There will also be a -small- number of FRS Family Radio Service 49 Mhz handhelds which are FM. Gayle used one pair in 1633 to chat with Oliver Cromwell. Range is very very limited (< 1 mile). Plus, see the battery problem above. We expect that less than 20 FRS radios exist in the ROF since in 1999 they were not yet popular.

Ham Radios

There are 18 amateur radio operators in Grantville. They have a large variety of radios available. Several of those have been sent out with the various diplomatic missions along with antennas and antenna parts to London, to Amsterdam, and to Venice. Meanwhile, as of 1633 large antenna installations are in place in Grantville, Magdeburg and Lubeck with uptime designed and built “ham” radios for long distance use. Due to the Maunder Minimum and the sunspot issues, long distance communications is done via morse code at 3.5 MHz, and sometimes at 1.2 MHz.

We will be building more “ham” style radios for use by the army, the diplomatic corps, and the banking system. Using re-cycled parts, and arranging a relay network, we figure we can build between one and several hundred CW (morse code) only radios for this purpose during the till we get tubes on-line. We expect we can start tube production sometime in 1638. We can, using these downtime-built uptime-parts radios, we can have world-wide communications as soon as we can train operators and send them out. The limiting factor on building down-time-built radios is the availability of high power transistors and tubes salvaged from radios and old TV’s. There is a difference of opinion about how many such high power parts will be available. If Grantville was really good at putting its junk into the dump, (which did not come along) then there will be substantially fewer high-power radios built, and the information in the spark gap FAQ will be more important.

Strategic radio, long distance diplomatic and military communications will be CW (Morse code for you non-radio-heads) only. This is due to the much discussed Maunder Minimum (all the sunspots have gone away. Weird, but the sunspot count is going to be under 10 till the 1700’s.) We also have power problems as discussed above. So, long distance radio will be operating BELOW 4 MHz which we have, through much anguished discussion, some operation of MUF modeling software, and a lot of inspired guessing somewhat arbitrarily established as the MUF for the ionosphere circa 1633.

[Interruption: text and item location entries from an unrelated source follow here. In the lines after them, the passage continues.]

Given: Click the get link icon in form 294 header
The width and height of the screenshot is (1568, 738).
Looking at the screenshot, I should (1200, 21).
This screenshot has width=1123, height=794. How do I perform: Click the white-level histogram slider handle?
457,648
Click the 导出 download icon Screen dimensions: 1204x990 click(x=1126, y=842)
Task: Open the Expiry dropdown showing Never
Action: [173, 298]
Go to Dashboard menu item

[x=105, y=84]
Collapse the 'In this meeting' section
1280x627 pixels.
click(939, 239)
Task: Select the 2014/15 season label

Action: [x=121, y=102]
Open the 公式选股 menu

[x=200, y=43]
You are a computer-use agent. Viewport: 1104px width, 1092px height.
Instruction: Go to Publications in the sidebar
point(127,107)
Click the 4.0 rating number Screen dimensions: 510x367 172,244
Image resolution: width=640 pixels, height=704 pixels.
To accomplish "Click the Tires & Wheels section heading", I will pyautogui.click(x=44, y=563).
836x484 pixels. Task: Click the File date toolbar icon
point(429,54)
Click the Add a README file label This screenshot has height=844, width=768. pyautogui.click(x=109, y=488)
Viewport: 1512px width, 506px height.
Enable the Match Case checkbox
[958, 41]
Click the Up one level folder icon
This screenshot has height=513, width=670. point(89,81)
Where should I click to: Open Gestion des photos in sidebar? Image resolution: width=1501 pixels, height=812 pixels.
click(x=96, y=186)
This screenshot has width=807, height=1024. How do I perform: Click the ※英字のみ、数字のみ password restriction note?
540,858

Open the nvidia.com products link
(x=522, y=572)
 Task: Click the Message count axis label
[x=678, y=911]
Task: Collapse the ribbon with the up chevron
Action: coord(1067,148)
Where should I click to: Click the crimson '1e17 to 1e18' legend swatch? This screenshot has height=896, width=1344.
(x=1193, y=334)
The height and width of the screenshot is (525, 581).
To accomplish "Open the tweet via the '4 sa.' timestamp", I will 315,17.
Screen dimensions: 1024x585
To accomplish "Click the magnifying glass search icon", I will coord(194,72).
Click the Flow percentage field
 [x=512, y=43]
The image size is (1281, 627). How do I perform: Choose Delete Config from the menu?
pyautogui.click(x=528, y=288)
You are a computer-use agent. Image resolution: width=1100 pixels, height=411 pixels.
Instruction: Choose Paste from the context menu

Expect that most long distance comm takes place along the “grey line” at sunset as the ionosphere fades from its peak during the day and long distance comm opens up for a short few hours. We expect the MUF to be moving DOWN towards 2 MHz over the next 5 to 10 years, but hope to have a local tube plant operating by that time. Listening to CW takes more than just a crystal set, as you have to have something oscillating to generate a beat frequency against to HEAR the signal against the background noise. “R” can probably steal one, but all the above power concerns come back again.

Think “big antennas” except for a few “sneaky tricks” That means long long wires, hundreds of feet long, strung high up in the air (except for sneaky tricks) and huge arrays of pipe hundreds of feet long on rotating beams above church steeples and purpose built towers.

Additionally, it is presumed that we are not transmitting CW in clear, and that either one-time-pad ciphers generated off the computer screens, or reasonably sophisticated codes beyond manual cracking will be used.

We can build a LOT (several hundred) of strategic military and diplomatic comm radios using salvaged transistors and tubes from Grantville. Note however, that transistors have a “top frequency” beyond which they become mostly useless. We need high power high frequency transistors and/or tubes. Expect salvaging the power supplies of dead equipment to be a booming business for a while. Expect that EVERY tube will be cherished. We can make new tubes, they do NOT need glass envelopes, they can be made in metal pipe. This will take time and resources.

Again, think about Alfred Traeger.

Rick Boatright

With the synthesized knowledge of the various bar radio folks especially Louis Robinson and Joe Ennis.